# What is being asked
Pull out each line of the data below that contains the word "icon".

--

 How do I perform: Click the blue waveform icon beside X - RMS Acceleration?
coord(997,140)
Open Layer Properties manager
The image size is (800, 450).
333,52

--

# Written response
 How do I perform: Click the blue waveform icon beside X - RMS Acceleration?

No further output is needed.